“I’ve built strong relationships with my clients and take genuine pride in helping them achieve their financial goals and secure their retirement.”
I was probably younger than ten when I first asked my dad a question that stuck with me: “How much do I need to be earning to have a comfortable life?” He said around £30,000 at the time. But it was never really about the number. It was what that represented. A home you feel proud of. The ability to raise a family. To enjoy life a little. And, most of all, not having to worry.
Looking back, I realise I wasn’t really asking about income. I was asking about stability. That early curiosity shaped me more than I understood at the time. It planted a simple belief: financial security does not happen by accident. You have to aim for something – and then take action.
I joined Mattioli Woods in 2015. In financial services, consistency carries weight. Many of my clients are from an older generation and they value knowing the person advising them today will still be there tomorrow. My first five years were spent within the Relationship Management, and Investments teams.

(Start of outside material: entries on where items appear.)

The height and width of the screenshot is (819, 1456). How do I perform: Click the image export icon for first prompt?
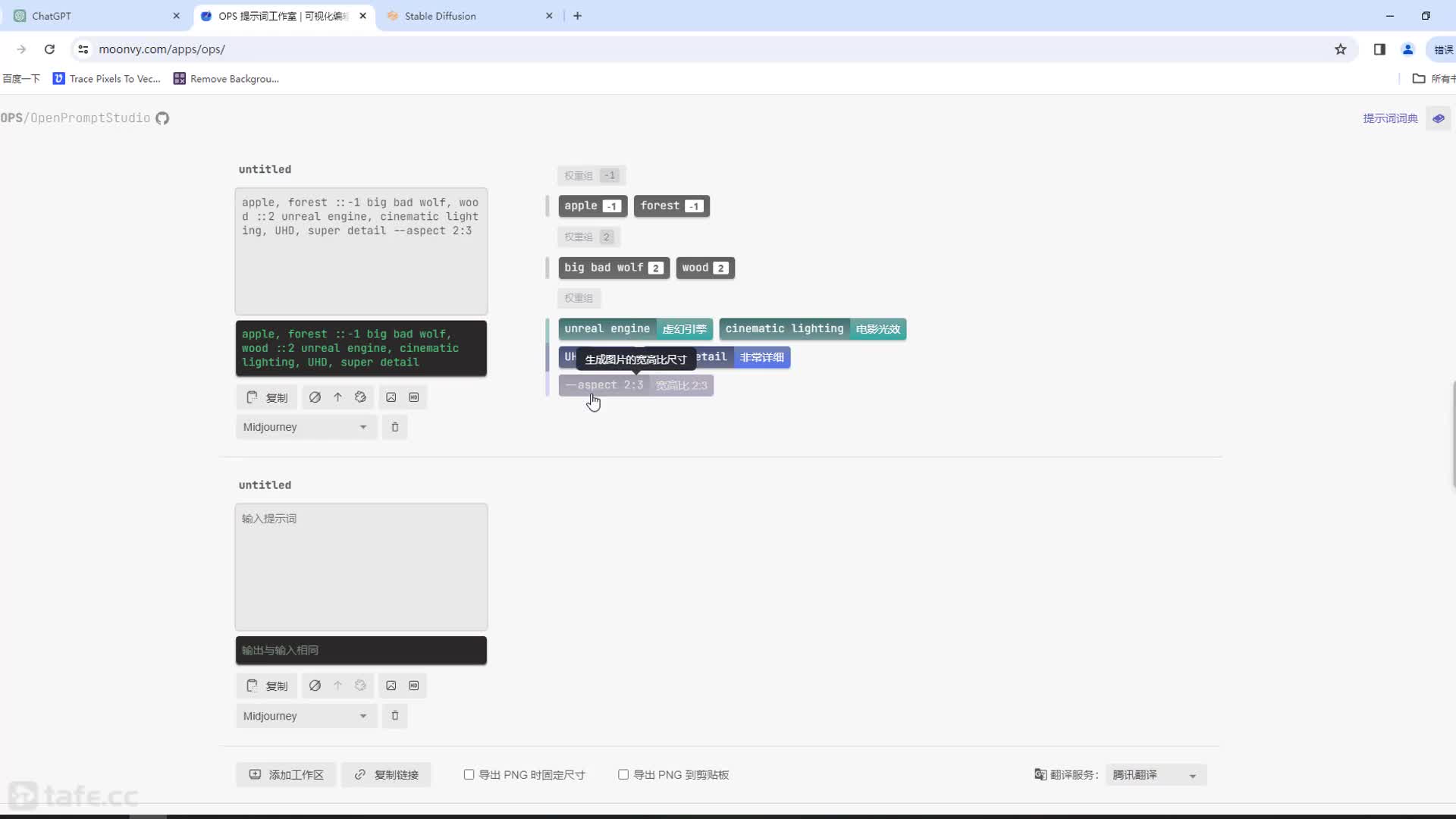390,397

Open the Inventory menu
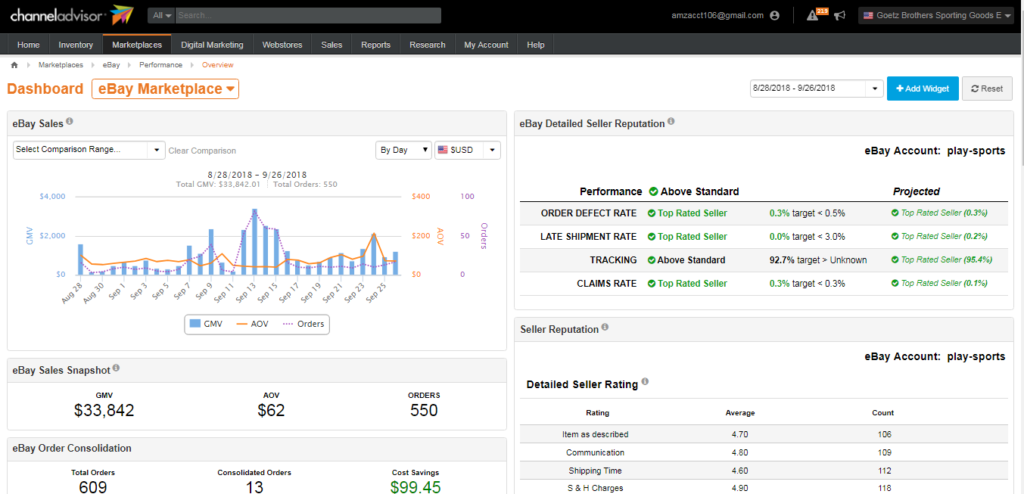tap(76, 45)
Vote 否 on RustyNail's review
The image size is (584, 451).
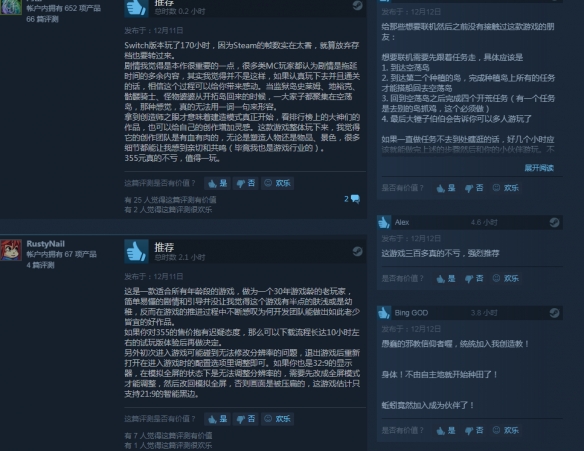(246, 419)
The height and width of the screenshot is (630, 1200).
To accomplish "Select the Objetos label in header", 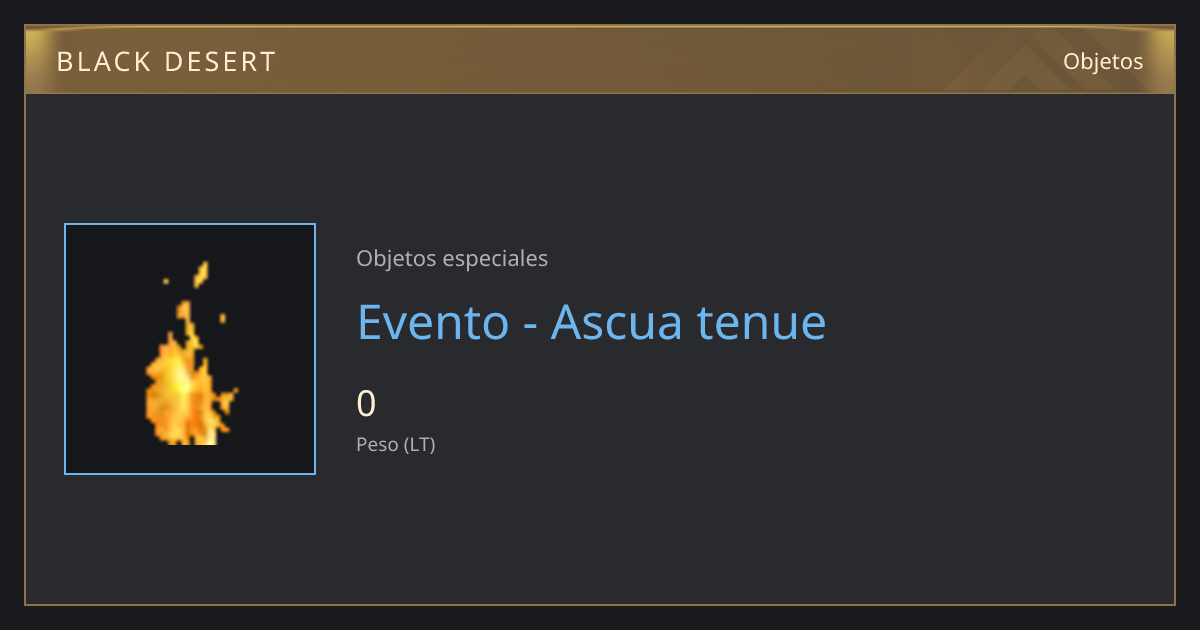I will [1103, 61].
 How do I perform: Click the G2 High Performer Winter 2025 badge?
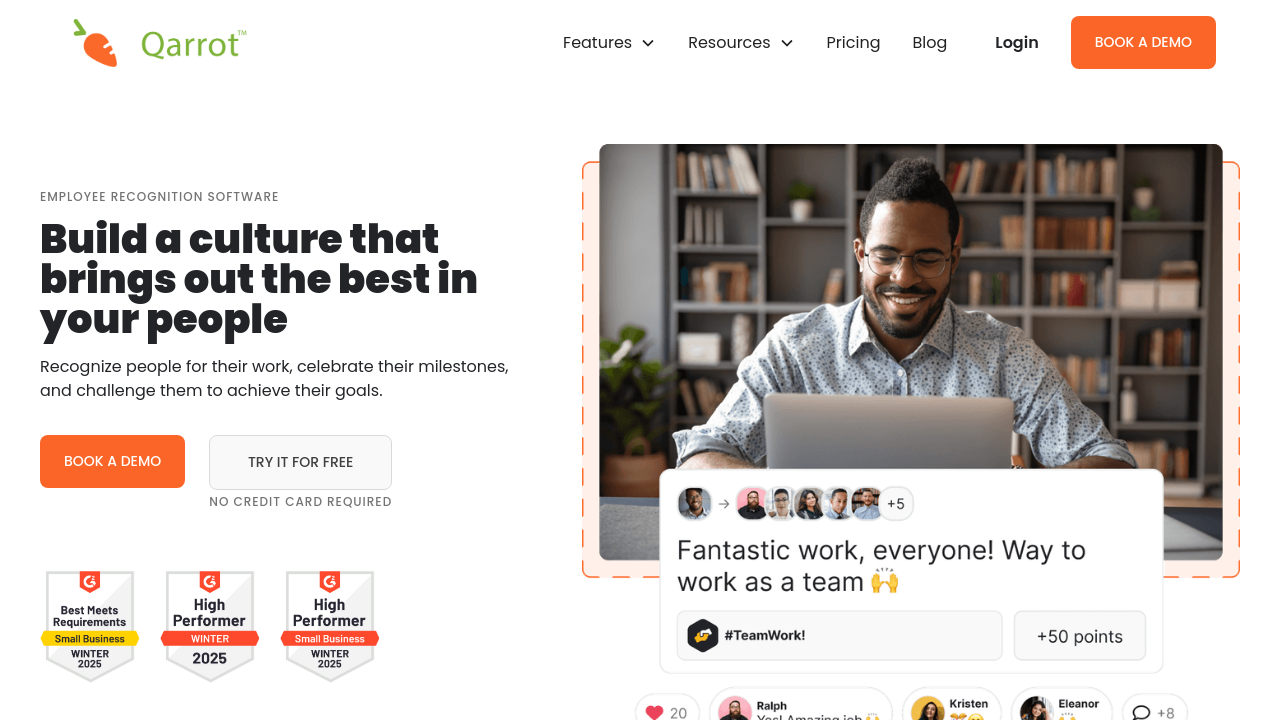click(210, 626)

I learned how we construct portfolios, how platforms function, and how advice moves from recommendation to implementation. Seeing the inner workings of the process gave me a practical understanding that still shapes how I advise today. When I sit down with someone new, I start with perspective. Where do you see yourself in a year? In five years? In ten? What are you worried about? What would make you feel more secure? Those questions tend to unlock everything.
My job is to help people articulate what they truly want and then have honest conversations about how to get there. Sometimes that means confirming a goal is achievable. Other times it requires realism – adjusting expectations today to create more options tomorrow. Over time, I have come to see wealth management less as financial engineering and more as stewardship. My job is to help clients feel steady in a world that feels uncertain. There are principles I return to again and again.

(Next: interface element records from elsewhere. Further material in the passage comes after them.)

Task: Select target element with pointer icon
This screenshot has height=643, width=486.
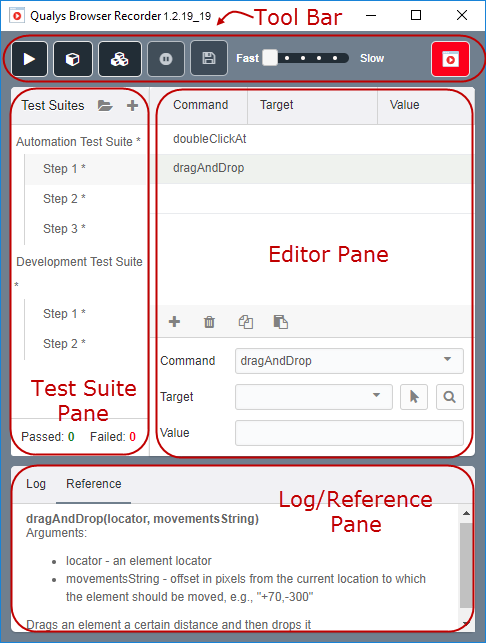Action: tap(414, 397)
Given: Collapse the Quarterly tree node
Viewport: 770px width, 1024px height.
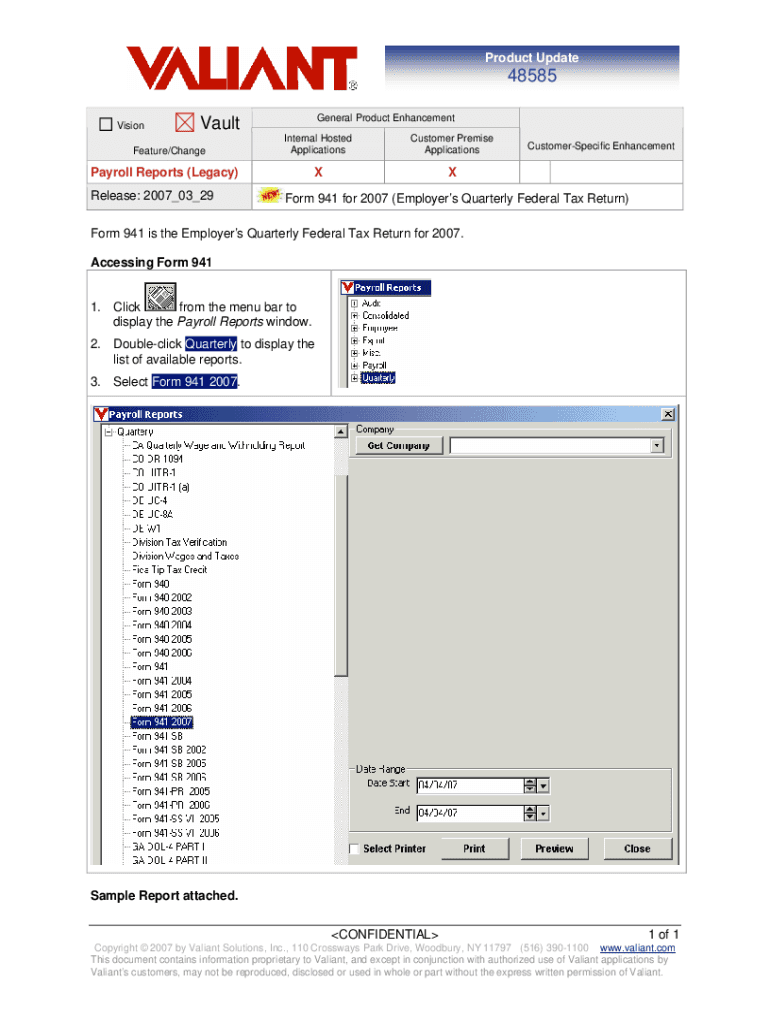Looking at the screenshot, I should 109,432.
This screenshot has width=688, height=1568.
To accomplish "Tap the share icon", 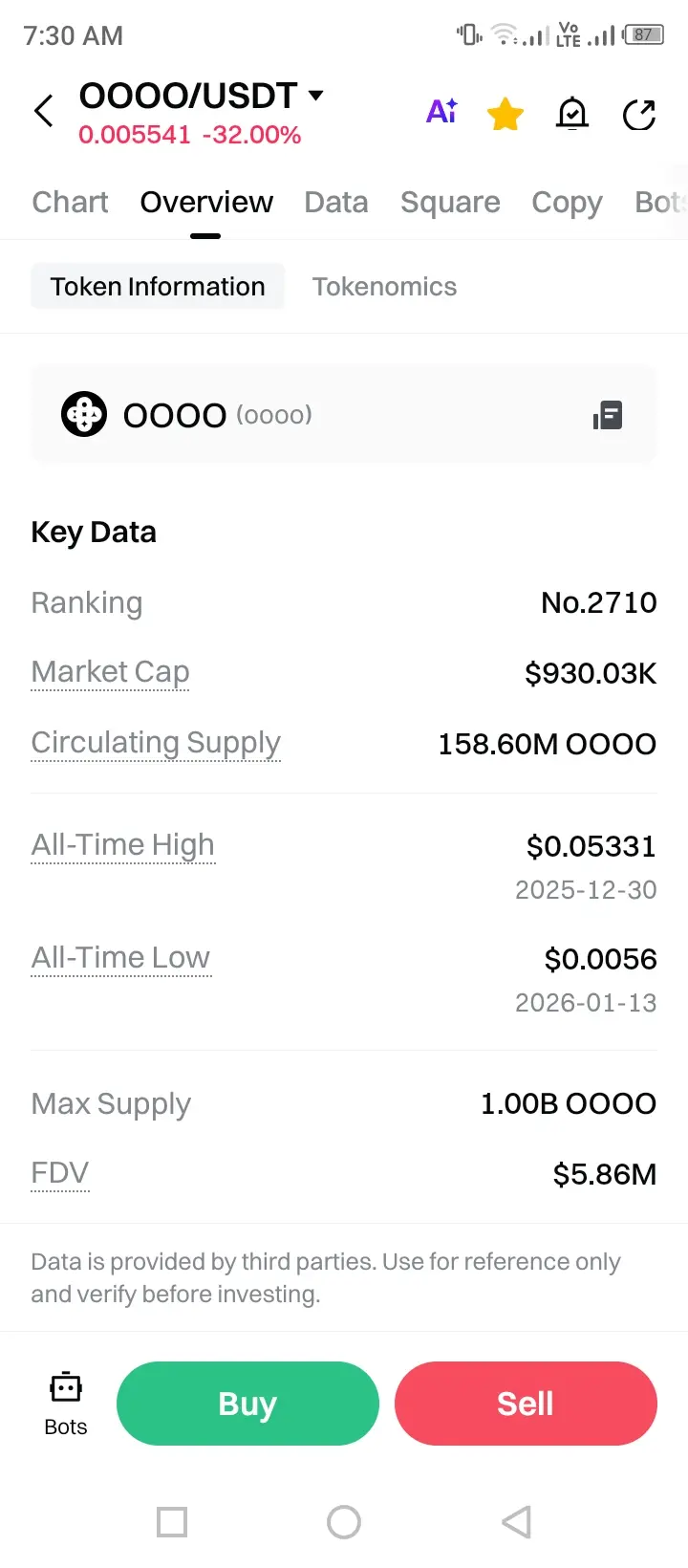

I help clients understand investment risk rather than fear it. Holding too much cash can feel safe, but over time it quietly erodes purchasing power. The aim is balance – enough liquidity to provide comfort, with the remainder working productively for the long term.
I encourage full use of tax-efficient allowances, including the lesser-known ones. They’re rarely glamorous, but the compound quietly and powerfully over time.
What I enjoy most about this profession is being involved at moments that truly matter – retirement decisions, business exits, inheritance planning, periods of uncertainty. These are not just financial conversations. They’re life conversations. I take genuine pride in the relationships I have built and in helping clients move from uncertainty to clarity.
Outside of work, I’m a lifelong Leicester Tigers supporter. Rugby taught me discipline, teamwork and resilience, qualities that translate more directly into financial advice than people might expect. I keep active through running and the gym, and I enjoy the occasional water-skiing trip to Norfolk when I can.
That question I asked as a child still sits quietly in the background of what I do today. Financial security looks different for everyone. But confidence comes from having a plan – and the discipline to follow it.